* Study text *

2015 dengue outbreak in Taiwan
- Death toll
- Date: 2015/5/16 - 2016/2/14
- Location: Tainan City, Kaohsiung City, Pingtung County;
- Deaths: 218
- Injuries: 43,637

= 2015 dengue outbreak in Taiwan =

Disease outbreak in Taiwan

In the 2015 dengue outbreak in Taiwan, a significant rise in the number of dengue fever cases was reported in Tainan City, Kaohsiung City, and Pingtung City. As of the end of 2015, official data showed that more than 40,000 people, mostly in these three cities, were infected in 2015. This epidemic began in the summer of 2015, with the first reported occurrence in the North District, Tainan. There were several documented cases in other cities and counties but none resulted in death or were of such large scale.

== Statistics ==
The Centers for Disease Control lists several statistics about the outbreak. These statistics are reportedly from the Central Epidemic Command Center (CECC) for the Dengue Outbreak. The number of infections in Taiwan during 2015 was some three times the number in 2014.

=== Cases and deaths by city ===

| Statistic | Tainan City | Kaohsiung City | Pingtung City | Other areas | Total |
|---|---|---|---|---|---|
| Cases | 22,741 | 18,933 | 373 | 525 | 42,572 |
| Deaths | 112 | 95 | 2 | 0 | 209 |

=== Deceased ===
The CDC of Taiwan's most recent press release, dated 23 December 2015, gives demographics and statistics about the deceased:"Among the 209 deaths found to be associated with dengue infection, 106 are men and 98 are women. The median age is 75 years old. Each of them, on average, had three chronic conditions such as high blood pressure, diabetes, coronary artery diseases and renal failures. The average number of days between onset and death is 6.2."

=== Care and Recovery ===
The same press release as above states:"Currently, 44 dengue patients are being treated in the intensive care unit. 98.1% of the total reported cases have recovered."

* Problem details *
Reproduce everything from "In the 2015" down to "number in 2014." in the text about the 2015 dengue outbreak in Taiwan. Rely on the text about the 2015 dengue outbreak in Taiwan and nothing else.

* Dataset content *
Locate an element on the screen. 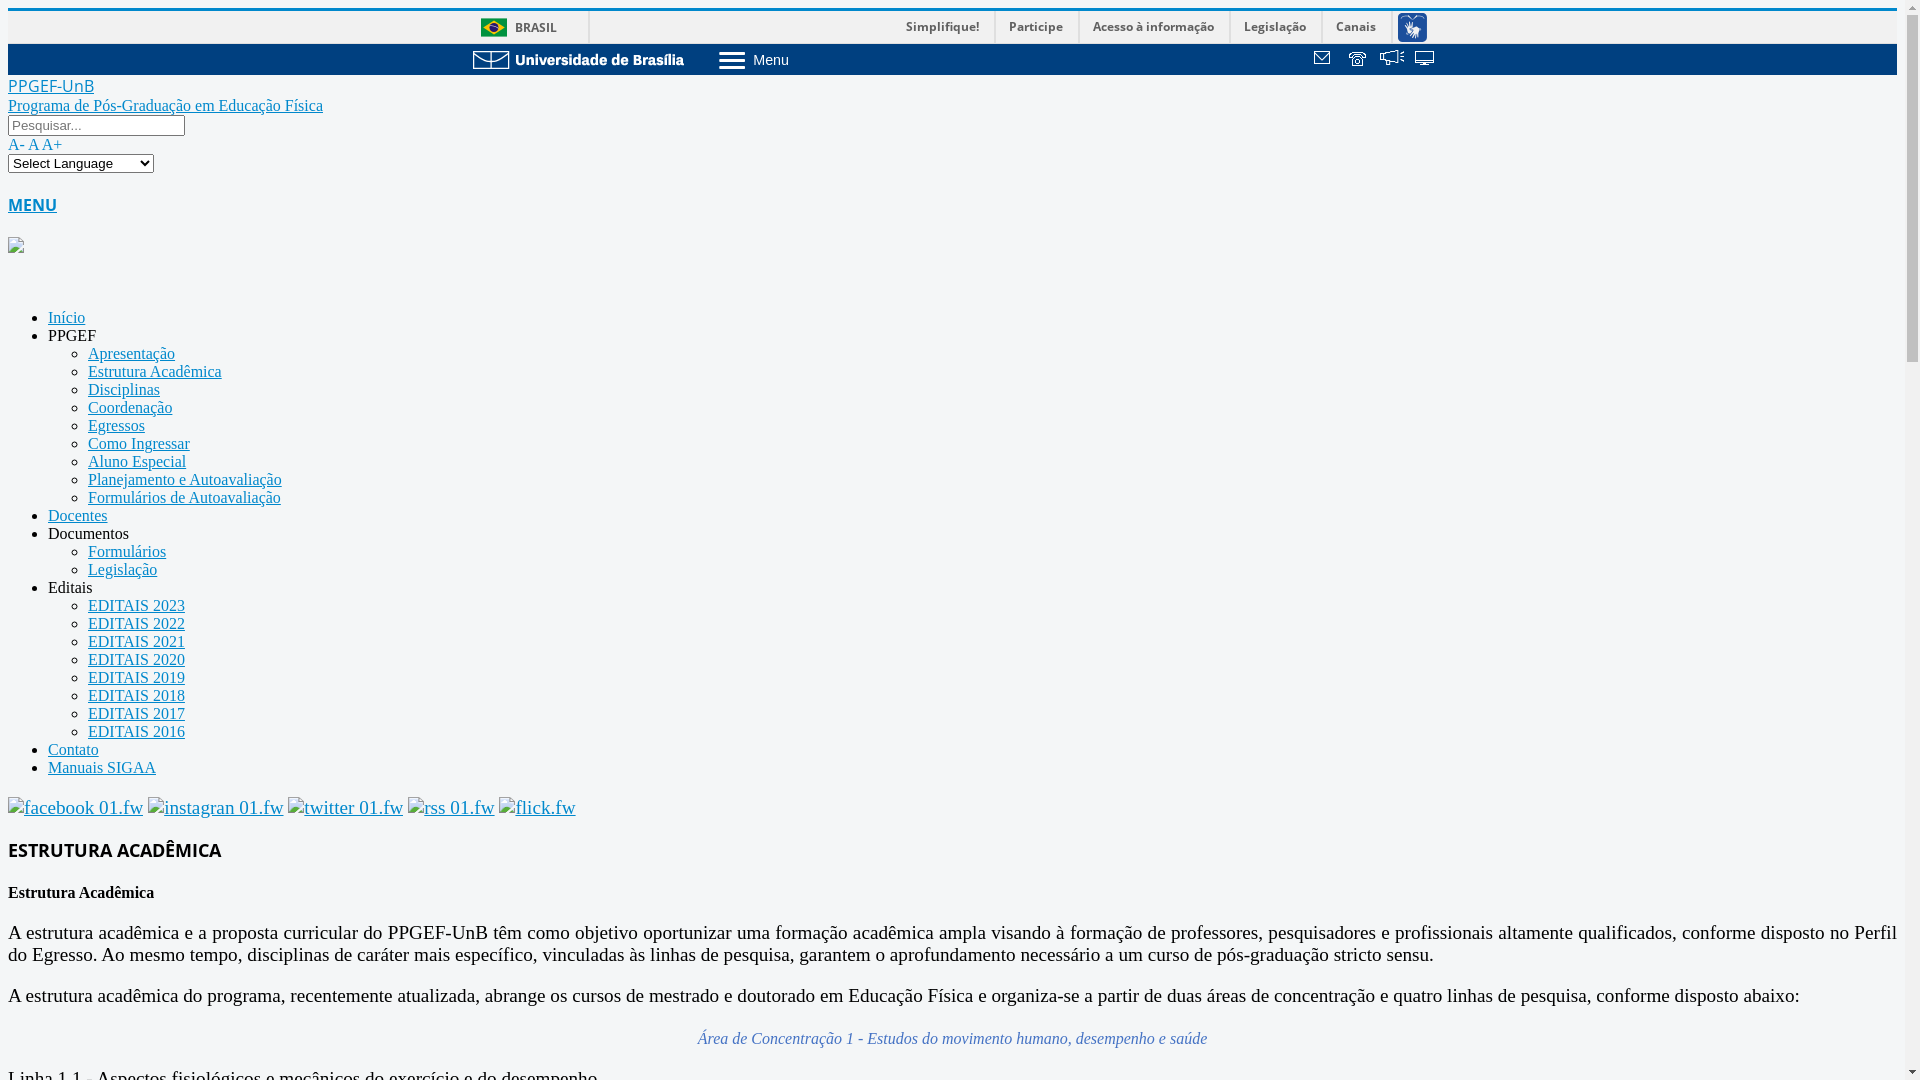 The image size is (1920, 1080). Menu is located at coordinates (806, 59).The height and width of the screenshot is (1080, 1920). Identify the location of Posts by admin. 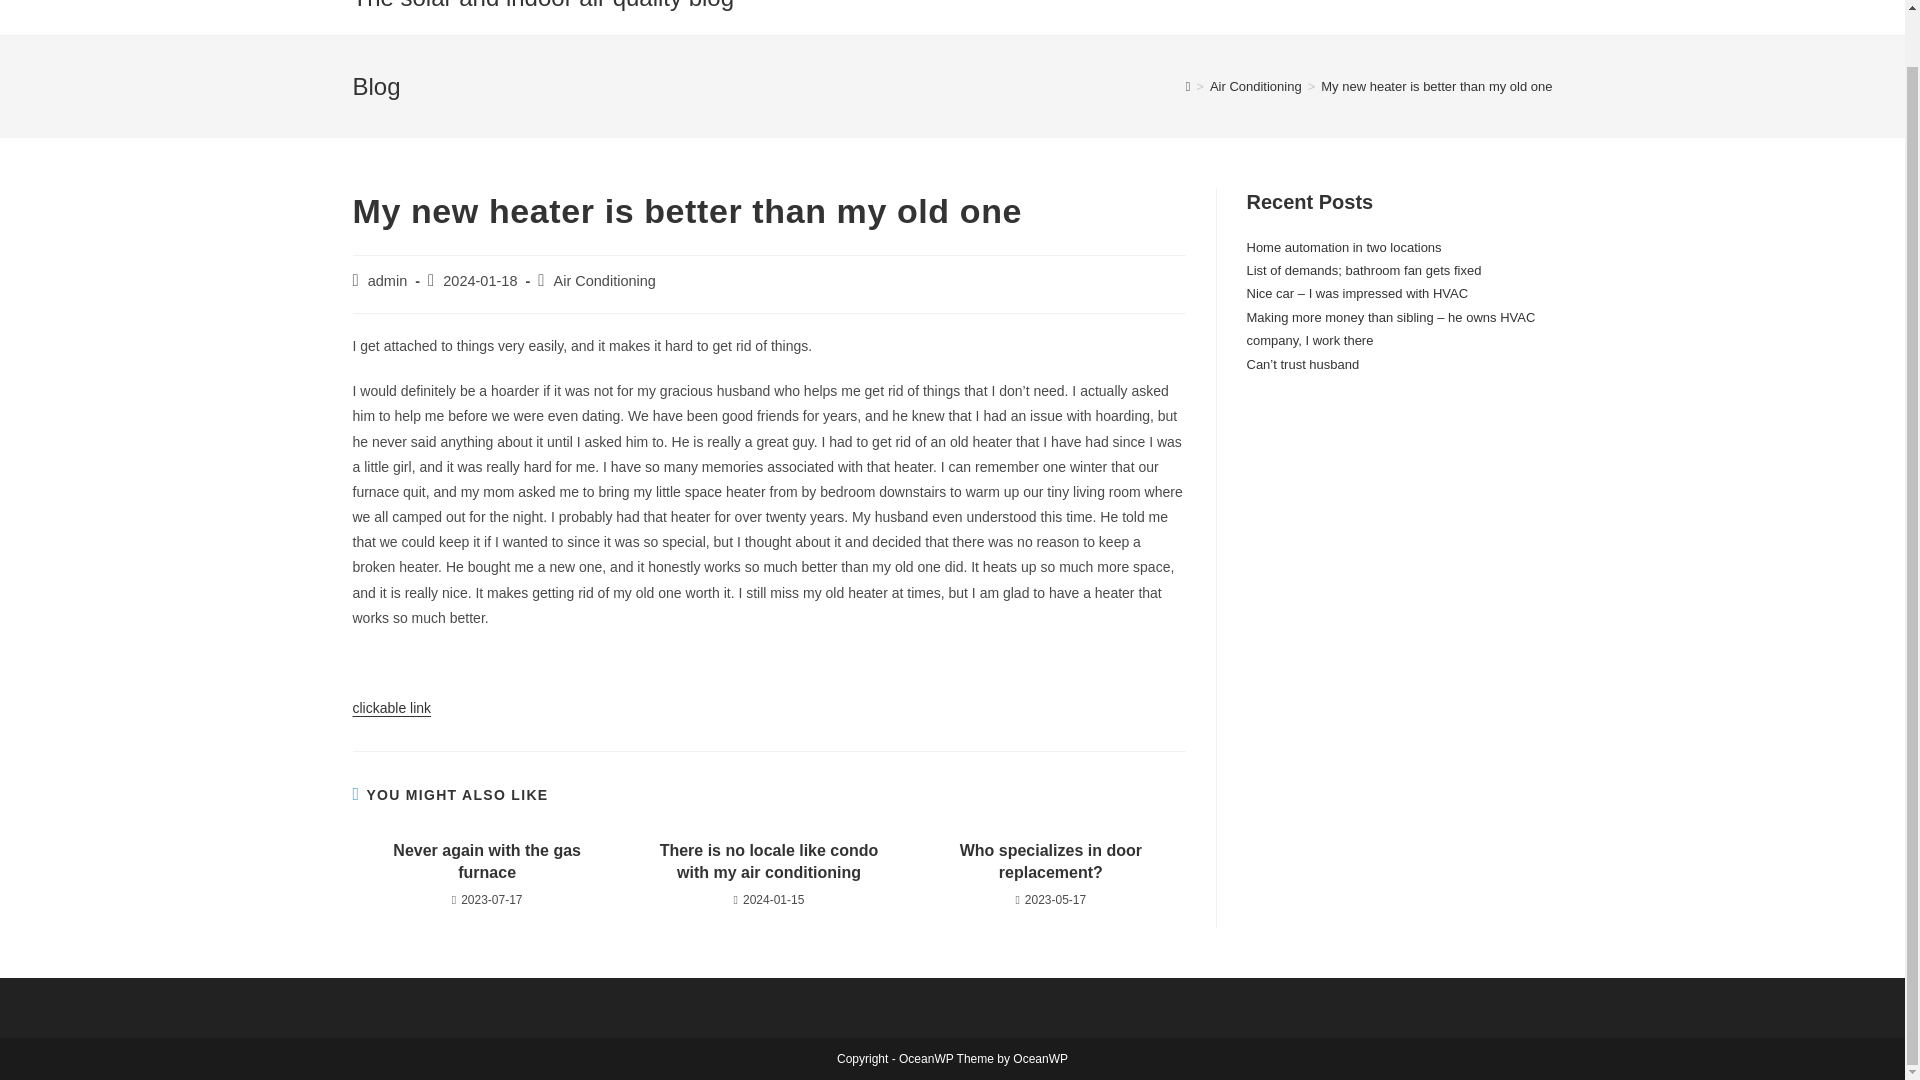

* Answer below *
In the 2015 dengue outbreak in Taiwan, a significant rise in the number of dengue fever cases was reported in Tainan City, Kaohsiung City, and Pingtung City. As of the end of 2015, official data showed that more than 40,000 people, mostly in these three cities, were infected in 2015. This epidemic began in the summer of 2015, with the first reported occurrence in the North District, Tainan. There were several documented cases in other cities and counties but none resulted in death or were of such large scale.

== Statistics ==
The Centers for Disease Control lists several statistics about the outbreak. These statistics are reportedly from the Central Epidemic Command Center (CECC) for the Dengue Outbreak. The number of infections in Taiwan during 2015 was some three times the number in 2014.